**What you should do:**
Please write out again, in full, the records from the line with "evolution-ews_3.56.1-1_i386.deb (143, 1197)" up to and including the line with "Last modified (397, 95)", and no others. Multiply every coordinate in the answers by 1.1 and round to whole numbers, with halves rounded up.

■ ■ ■ ■

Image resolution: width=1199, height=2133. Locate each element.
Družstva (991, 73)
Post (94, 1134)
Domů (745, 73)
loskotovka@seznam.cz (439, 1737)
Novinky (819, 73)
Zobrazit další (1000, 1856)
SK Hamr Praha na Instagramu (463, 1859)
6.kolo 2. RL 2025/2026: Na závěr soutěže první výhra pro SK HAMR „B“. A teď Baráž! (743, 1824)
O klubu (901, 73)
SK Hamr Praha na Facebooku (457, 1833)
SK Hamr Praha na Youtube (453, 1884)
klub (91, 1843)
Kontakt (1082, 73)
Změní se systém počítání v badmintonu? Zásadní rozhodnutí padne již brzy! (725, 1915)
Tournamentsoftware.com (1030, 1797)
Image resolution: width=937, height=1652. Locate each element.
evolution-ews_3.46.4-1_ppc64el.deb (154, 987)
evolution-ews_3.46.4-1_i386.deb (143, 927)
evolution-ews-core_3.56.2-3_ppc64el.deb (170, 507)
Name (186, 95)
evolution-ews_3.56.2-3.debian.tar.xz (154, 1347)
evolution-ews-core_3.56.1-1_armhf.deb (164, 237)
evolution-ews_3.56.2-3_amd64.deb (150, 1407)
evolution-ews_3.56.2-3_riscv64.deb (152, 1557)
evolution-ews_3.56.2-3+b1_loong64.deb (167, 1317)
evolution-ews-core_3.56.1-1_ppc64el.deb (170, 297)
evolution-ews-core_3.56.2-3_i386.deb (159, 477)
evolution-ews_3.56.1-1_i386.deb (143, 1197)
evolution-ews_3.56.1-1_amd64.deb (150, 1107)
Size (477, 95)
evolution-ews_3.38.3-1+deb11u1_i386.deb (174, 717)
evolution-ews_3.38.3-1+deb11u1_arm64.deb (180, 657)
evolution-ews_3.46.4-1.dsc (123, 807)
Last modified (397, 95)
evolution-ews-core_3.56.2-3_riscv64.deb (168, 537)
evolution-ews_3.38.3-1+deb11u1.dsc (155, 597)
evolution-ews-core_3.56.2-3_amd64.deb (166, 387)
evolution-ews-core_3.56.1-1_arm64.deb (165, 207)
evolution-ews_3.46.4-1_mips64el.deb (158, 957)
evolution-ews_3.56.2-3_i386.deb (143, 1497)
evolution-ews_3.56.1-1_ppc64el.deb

■ ■ ■ ■

**Task answer:**
evolution-ews_3.56.1-1_i386.deb (157, 1317)
evolution-ews_3.56.1-1_amd64.deb (165, 1218)
Size (525, 105)
evolution-ews_3.38.3-1+deb11u1_i386.deb (191, 789)
evolution-ews_3.38.3-1+deb11u1_arm64.deb (198, 723)
evolution-ews_3.46.4-1.dsc (135, 888)
Last modified (437, 105)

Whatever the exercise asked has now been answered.